Open gszep opened 2 years ago
Dear @gszep
Interesting idea. I'm sure CenteredSequence
would be practical in some scenarios like the one you describe. However, from a practical point of view, I am nearly certain implementing CenteredSequence
would be an utter nightmare, and an unending source of bugs. This could be justified if CenteredSequence
was absolutely critical for BioSequences.jl
, but it's not. Therefore, I am against the proposal.

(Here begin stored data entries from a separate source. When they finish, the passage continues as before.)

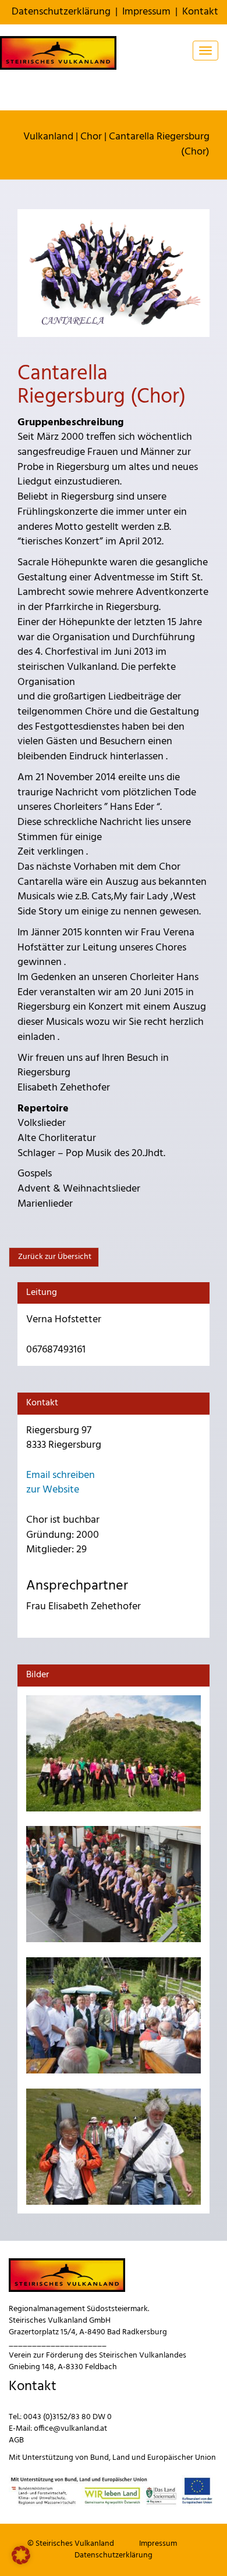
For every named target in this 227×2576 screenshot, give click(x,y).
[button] (21, 2555)
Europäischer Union (181, 2457)
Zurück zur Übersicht (53, 1257)
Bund (99, 2457)
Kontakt (200, 11)
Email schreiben (60, 1475)
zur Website (52, 1489)
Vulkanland (48, 136)
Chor (91, 136)
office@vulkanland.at (70, 2428)
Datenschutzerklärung (61, 11)
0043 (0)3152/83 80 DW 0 (67, 2417)
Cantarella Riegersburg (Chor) (159, 144)
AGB (16, 2440)
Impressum (146, 11)
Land (121, 2457)
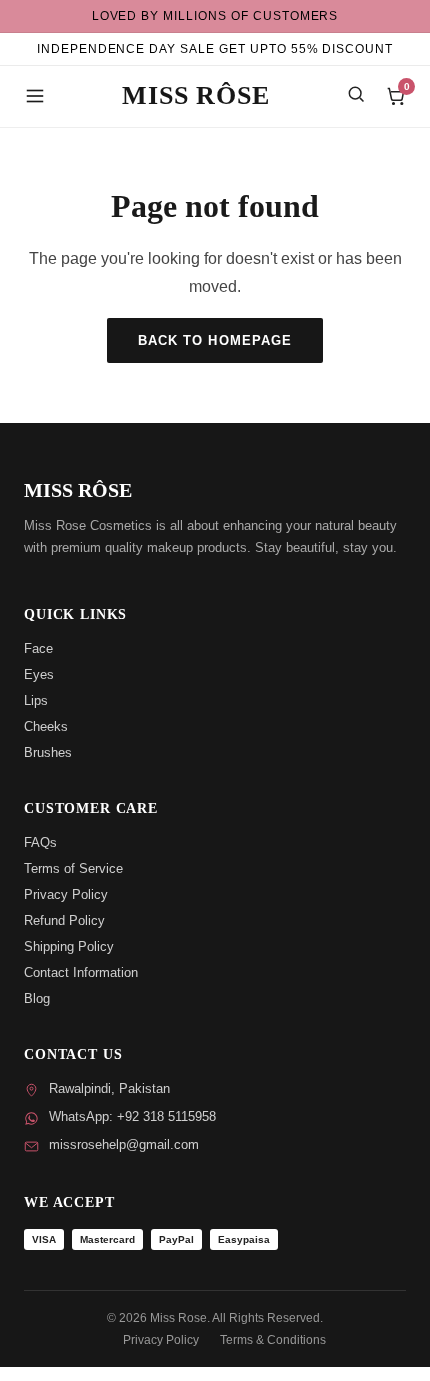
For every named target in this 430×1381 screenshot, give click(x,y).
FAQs (40, 842)
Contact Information (81, 972)
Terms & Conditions (273, 1340)
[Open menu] (35, 96)
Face (38, 648)
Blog (37, 998)
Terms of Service (73, 868)
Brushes (48, 752)
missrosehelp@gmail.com (124, 1144)
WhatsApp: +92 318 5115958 (132, 1116)
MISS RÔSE (195, 96)
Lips (36, 700)
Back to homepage (215, 340)
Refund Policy (64, 920)
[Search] (356, 94)
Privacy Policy (66, 894)
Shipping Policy (69, 946)
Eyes (39, 674)
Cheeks (46, 726)
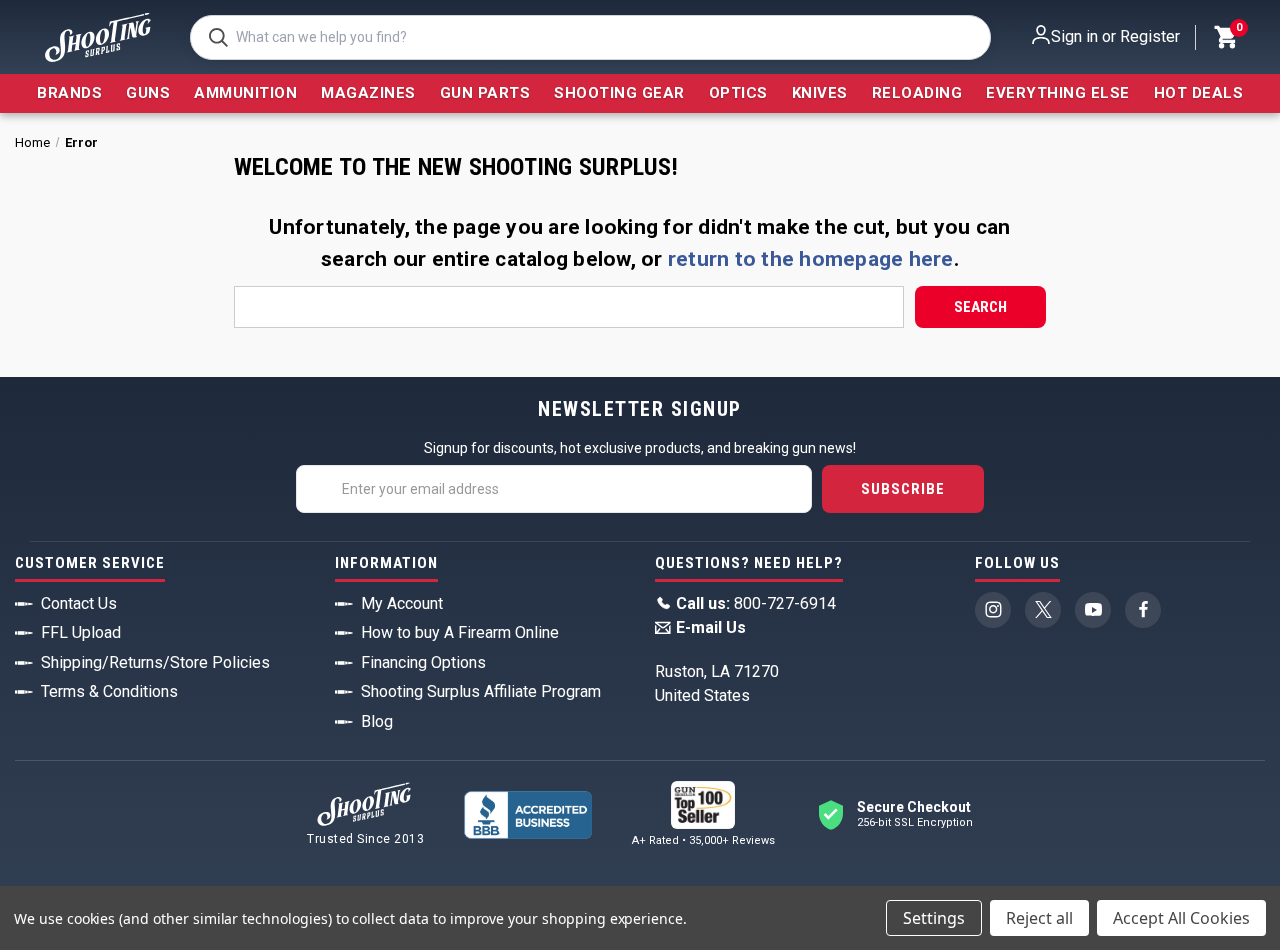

I don't like shooting down reasonable and well thought out proposals from users, so let me justify why I think CenteredSequence
would be hard to get right.
The issue is twofold. Most importantly, it violates the very first point of the BioSequence
interface, namely:
Its [i.e. BioSequences] subtypes are characterized by:
• Being a linear container type with random access and indices Base.OneTo(length(x)).
When we wrote this interface, we did think about whether it was a reasonable assumption. In particular, we thought of circular sequences like plasmids. However, we ended up accepting this limitation, because assuming fixed linear indices makes everything much simpler.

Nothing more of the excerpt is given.